Of all the lines below, return only those starting with the line holding "525x472 pixels. Task: Click" and going on through the line holding "This screenshot has width=1645, height=885.", exactly as written.

• **INPUT MATERIAL**:
++++++++++++++++++++

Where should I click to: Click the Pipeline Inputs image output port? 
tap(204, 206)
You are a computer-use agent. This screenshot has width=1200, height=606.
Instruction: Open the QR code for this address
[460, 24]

++++++++++++++++++++

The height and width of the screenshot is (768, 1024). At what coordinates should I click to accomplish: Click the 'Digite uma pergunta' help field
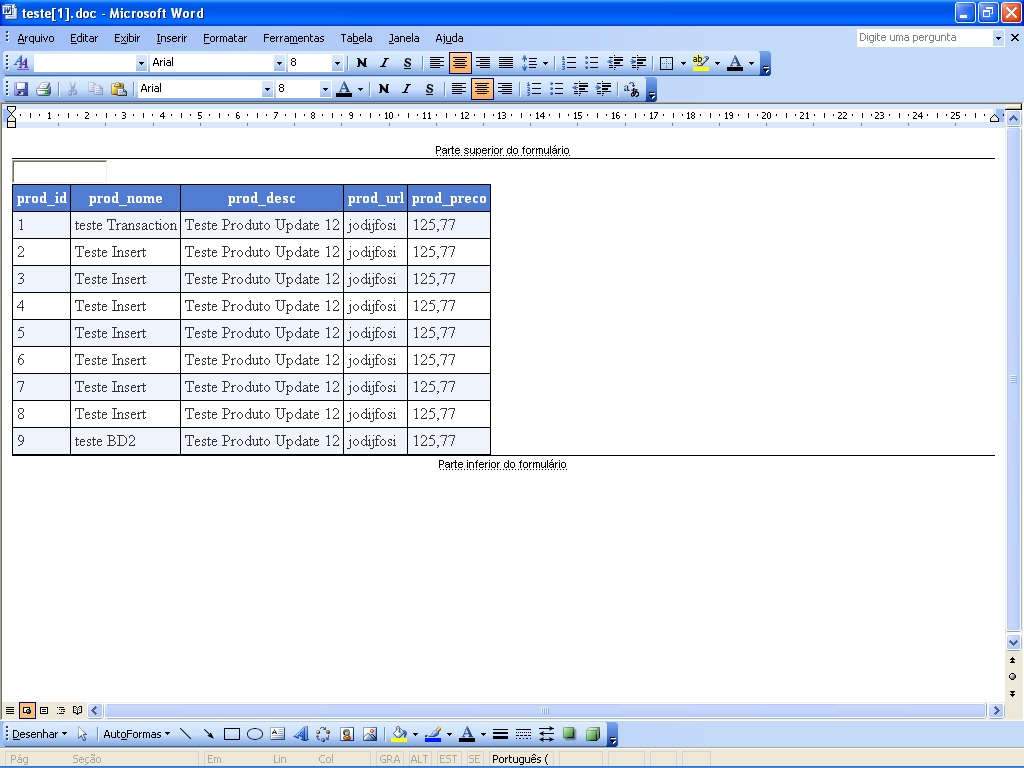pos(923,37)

++++++++++++++++++++

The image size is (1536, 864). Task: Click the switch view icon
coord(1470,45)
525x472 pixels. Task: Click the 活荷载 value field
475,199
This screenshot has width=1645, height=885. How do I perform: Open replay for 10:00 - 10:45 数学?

++++++++++++++++++++

• **OUTPUT FOR THIS EXERCISE**:
525x472 pixels. Task: Click the 活荷载 value field
475,199
This screenshot has width=1645, height=885. How do I perform: Open replay for 10:00 - 10:45 数学?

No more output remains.